SOURCE:
++++++

Opera Singer Tamar Iveri Fired From Lead Role in Australia After Controversial Gay Comments
Opera singer Tamar Iveri has been released from her contract with Opera Australia and what was supposed to be her lead role as Desdemona in "Otello" next month, after controversial comments were uncovered on her Facebook page that compared gay and lesbian people to fecal matter.
"Opera Australia confirms soprano Ms Tamar Iveri will not be performing in 'Otello.' Opera Australia has reached agreement with Ms Iveri to immediately release her from her contract with the company," the company said in a statement on Monday. "Ms Iveri has unreservedly apologized for those comments and views. Opera Australia believes the views as stated to be unconscionable."
Australian Broadcasting Corporation News reported that the controversial comments on Iveri's Facebook page, which were posted last year but deleted shortly afterwards, described gay people as "sewage" and "fecal masses."
Responding to a gay pride march in her home in Georgia, the soprano singer wrote: "I was quite proud of the fact how Georgian society spat at the parade ... Please, stop vigorous attempts to bring West's 'fecal masses' in the mentality of the people by means of propaganda."

++++++

DATASET CONTENT:
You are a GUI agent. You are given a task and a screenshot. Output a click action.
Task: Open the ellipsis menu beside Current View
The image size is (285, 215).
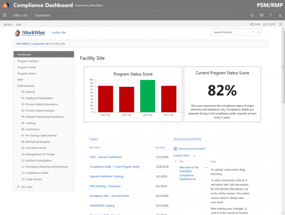(x=194, y=156)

++++++

WHAT TO DO:
1 > According to the news article about Tamar Iveri, what role was she supposed to sing in "Otello"?
2 > From the news article about Tamar Iveri, return the part that opens with the words containing "Opera Singer Tamar Iveri Fired" and closes with "to fecal matter.".
3 > Supply the next part of the news article about Tamar Iveri, starting right after its last sentence.

PER-TASK ANSWERS:
1 > Desdemona

2 >
Opera Singer Tamar Iveri Fired From Lead Role in Australia After Controversial Gay Comments
Opera singer Tamar Iveri has been released from her contract with Opera Australia and what was supposed to be her lead role as Desdemona in "Otello" next month, after controversial comments were uncovered on her Facebook page that compared gay and lesbian people to fecal matter.

3 >
Iveri has since apologized for the comments, and said that it was her husband who wrote them. In another Facebook post she said:
"I also must say that I am immensely saddened and hurt by the campaign which is now being mounted against me. I have never been prejudiced against anyone, whether for religious, or racial reasons, or for any other kind of prejudice including those regarding sexual preference. I abhor prejudice in any form altogether.
She continued: "I have been performing in an art form that includes thousands of gay people on both sides of the stage, and there is no one who can come forward and claim that I have ever exhibited any such prejudice against them."
Iveri has said that it was her husband that changed the text of her post. She had initially written about the gay pride parade and concerns she had that its path took it by an Orthodox Church at the same time as a commemoration for Georgian soldiers killed in Afghanistan.
"I have said before and say here again that the words attributed to me were not my own, and that I therefore cannot take personal responsibility for them," she insisted about the deleted comments.
The husband, Raul Tskhadadze, confirmed that he used his wife's popularity to publish the message on her behalf.
"The letter was signed on our Facebook page, when Tamar returned home she erased the letter and got very upset. However, a few minutes were enough for people and for Georgian press," Tskhadadze wrote on Sunday.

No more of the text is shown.